As some return to work, we're issuing advice to dog owners to help their pets

adjust to the change...

For many of us, life has changed significantly during the Covid-19 lockdown and

it's also changed for our dogs. When the restrictions are lifted, we will have to

adjust again to returning to our normal routines - and our pets will too.



• Gradually change the timings of your dog's routine to the way they will eventually be. If the time you feed

or walk your dog has changed due to lockdown then slowly start to change it back to how it was before.

Doing this can prevent your dog from experiencing frustration and anxiety when their daily schedule

suddenly doesn't match what they've come to expect.

• Begin to gradually return your dog's routine to normal before it must change. Consider the number of walks,

location and times that are part of your dog's normal routine. Gradually adjust your walks to match this. Our

dogs may not be left alone at all during lockdown or for brief intervals only, and they're getting much more

attention and interaction. But if this is likely to change when you go back to work then you need to prepare

them for that.
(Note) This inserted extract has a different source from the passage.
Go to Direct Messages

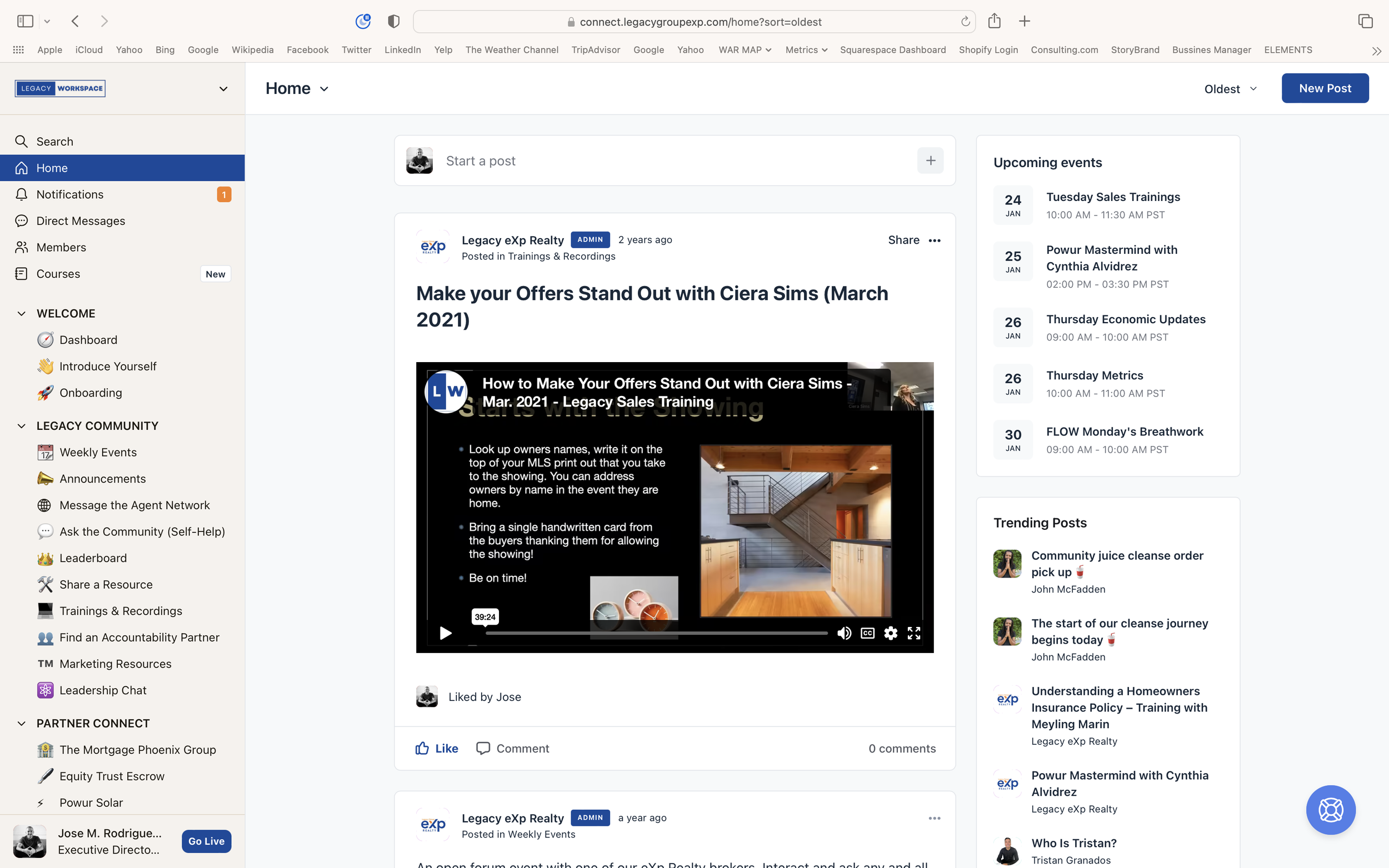pos(81,220)
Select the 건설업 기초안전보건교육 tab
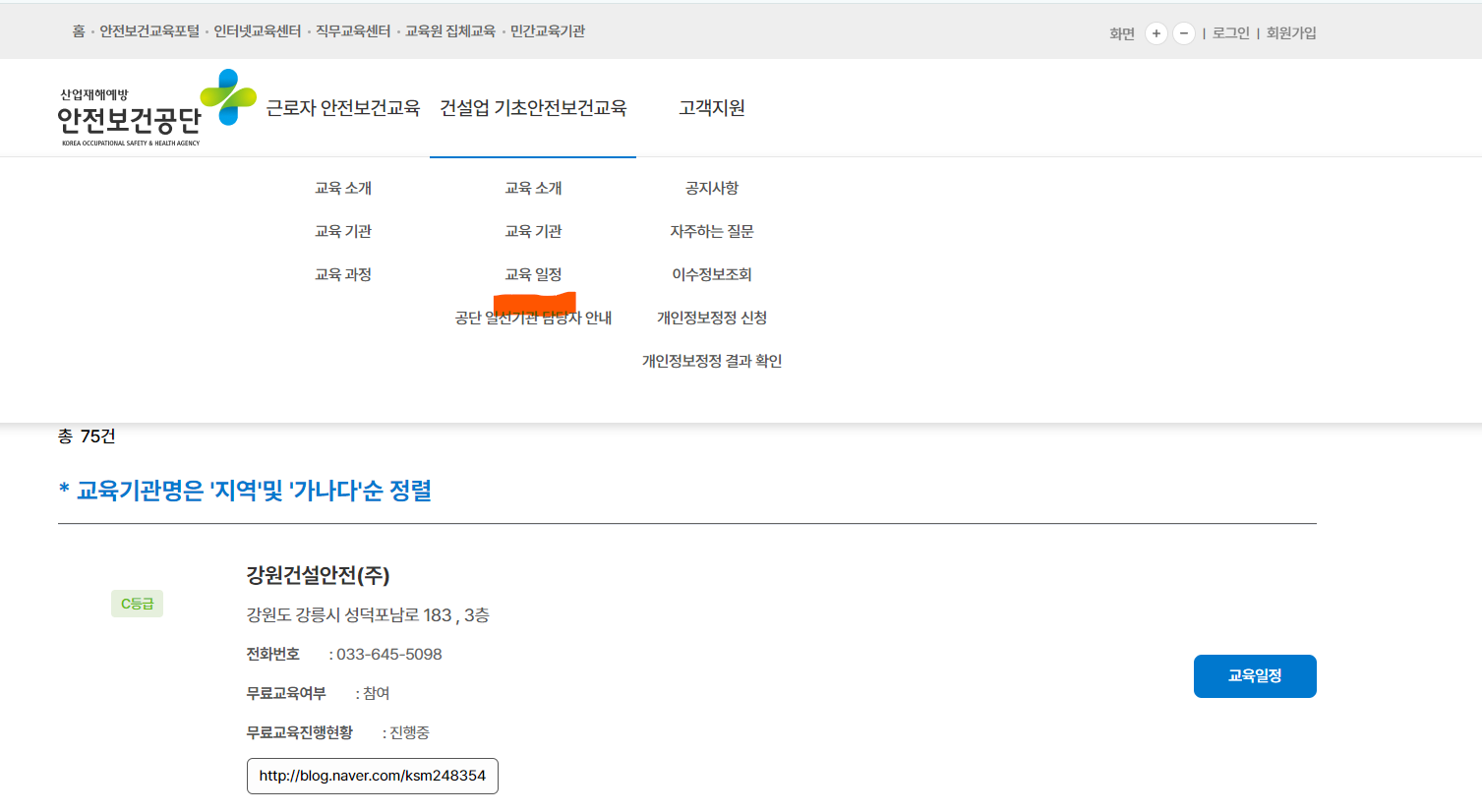 532,108
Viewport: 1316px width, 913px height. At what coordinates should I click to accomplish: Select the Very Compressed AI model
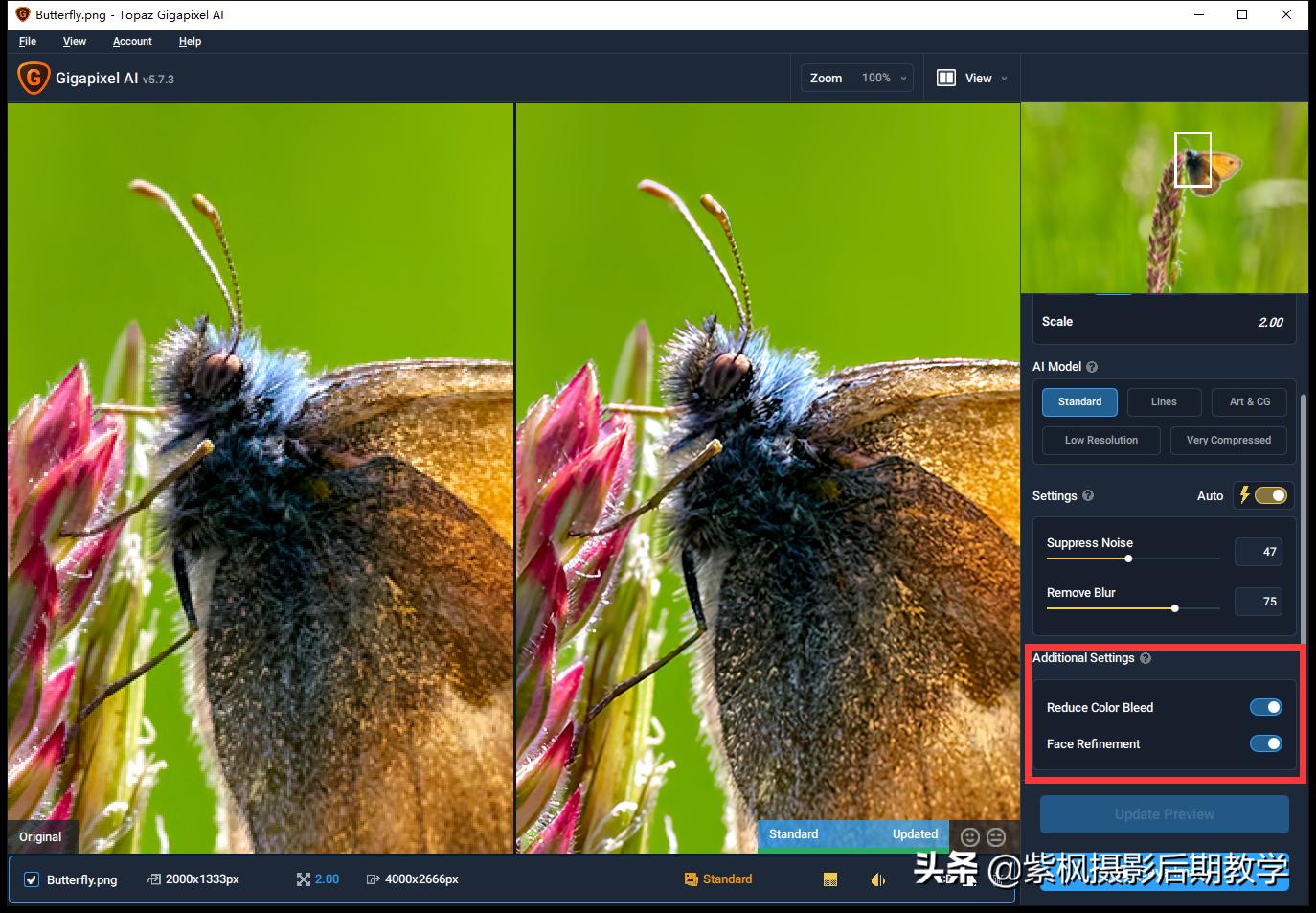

Begin to gradually decrease the amount of attention you give your dog and increase the time

they spend on their own. This may include not playing with your dog every time they ask or not stroking

them every time, they nudge you. Don't completely ignore your dog as this may confuse them but do give

them something better to do like a comfy bed to lay on or a tasty chew to settle with.

• Give them a routine as close as possible to the one they'll experience when restrictions are lifted. Help your

dog spend more time alone by encouraging them to rest in their own bed or keeping them in a separate

room while you do something else.

• Give your dog clear signals about when they can be involved in interactions and when they need to occupy

themselves. Chew toys or interactive toys your dog can use without you can help you to do this.
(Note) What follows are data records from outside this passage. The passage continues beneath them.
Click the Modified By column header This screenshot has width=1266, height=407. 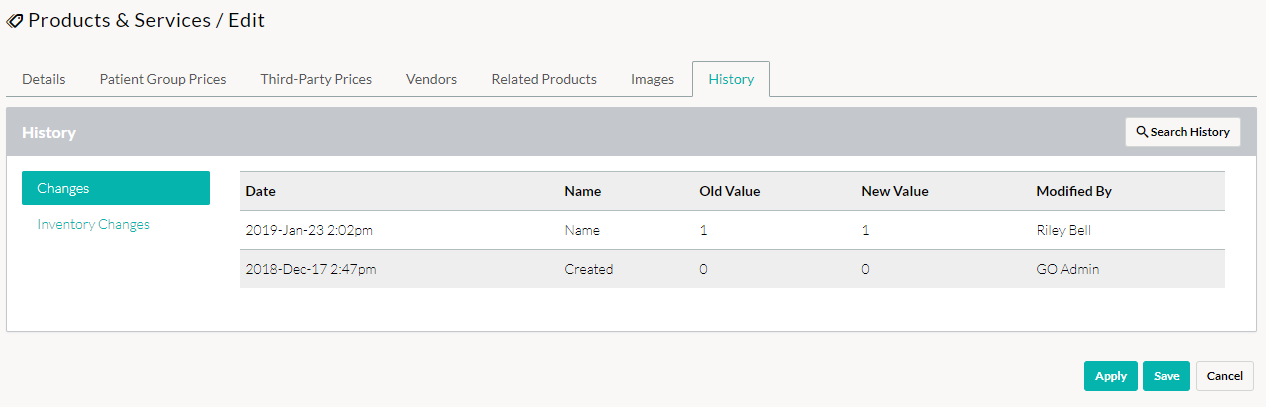point(1074,191)
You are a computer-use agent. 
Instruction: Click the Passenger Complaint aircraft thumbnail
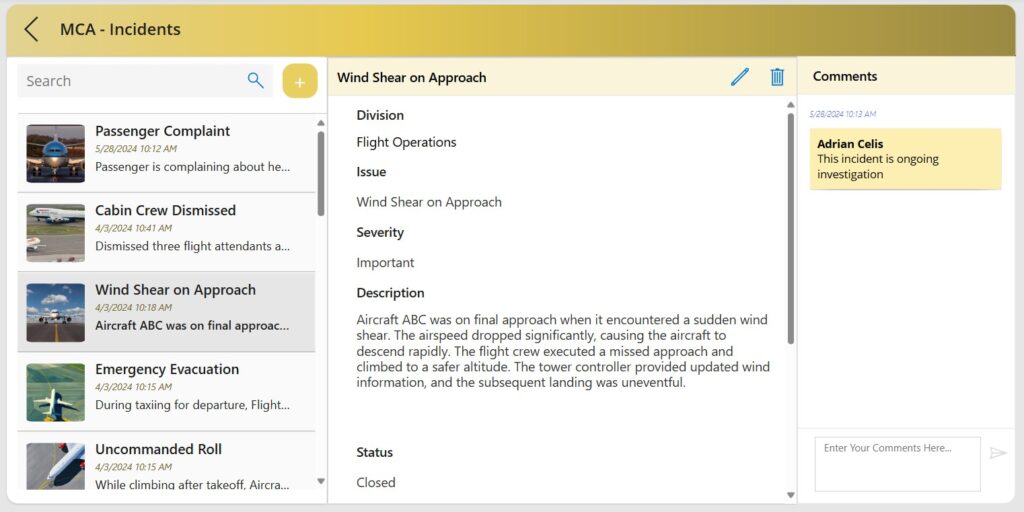pos(56,153)
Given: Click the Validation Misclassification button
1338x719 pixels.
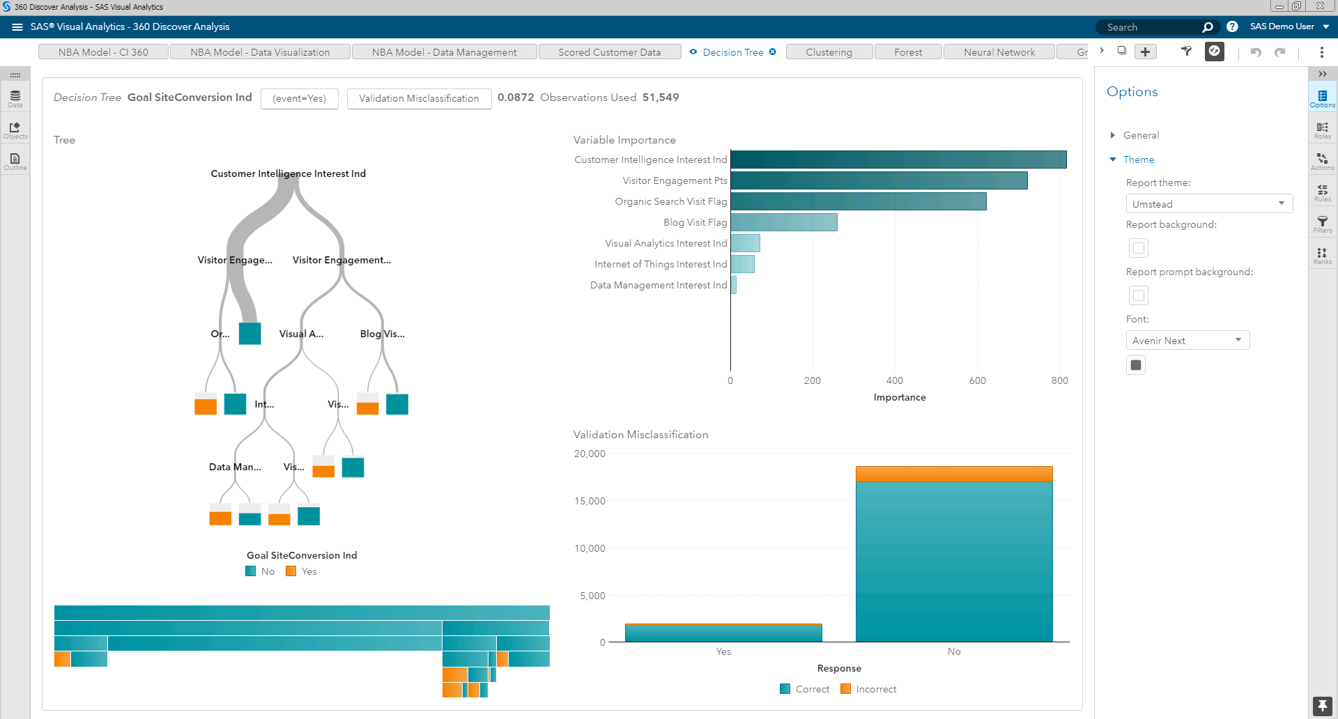Looking at the screenshot, I should pos(419,98).
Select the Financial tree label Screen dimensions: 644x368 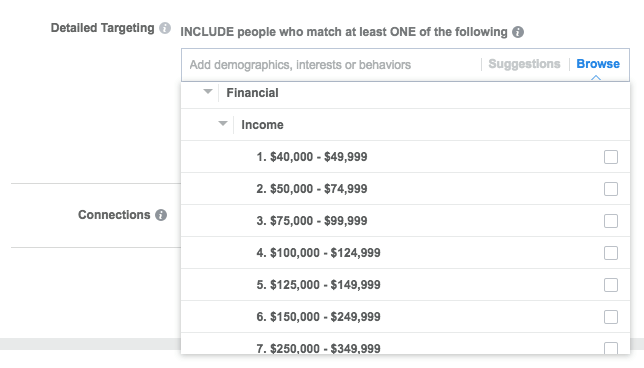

• Try to keep interaction time for when you will be available once your routine is back to normal, for example

in the evenings after dinner.

• You may also want to think about leaving the house without the dog to help your dog to gradually get used

to this part of their routine again. If you need to build up this time for a longer duration or for more frequent

absences, think about going to sit in the car to read a book, so that you can leave the house and stay within

government guidelines. However, if your dog shows any distress when left alone then pause your plans and

seek the support of a qualified behaviorist.

• If you are returning to using a dog walker, friend or family member to care for your dog while you are busy,

they might be very excited or even a little apprehensive having spent time with only you. It can be useful

for you to remain home on the first walk or two, just in case your dog needs any extra support from you.

Source: RSPCA


Security blankets, specialised treats and personal toys also provide comfort for stressed-out pets. Try to use items

that already contain our scent, perhaps a towel or blanket, which will make canines feel even more secure.
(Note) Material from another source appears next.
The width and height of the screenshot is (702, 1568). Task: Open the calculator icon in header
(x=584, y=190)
Calming background noise like classical music has been used to “calm the savage beast” and can work the same for

many dogs. While we’re away from home, these relaxing tones can provide comfort during our absence. Some pet

owners simply leave the television set on for some companionship while we’re busy and work, school or while

running errands.

Providing mental stimulation is just as effective as physical exercise and the two can also be combined.

Think about different types of toys available that entice a dog to work for a treat or reward.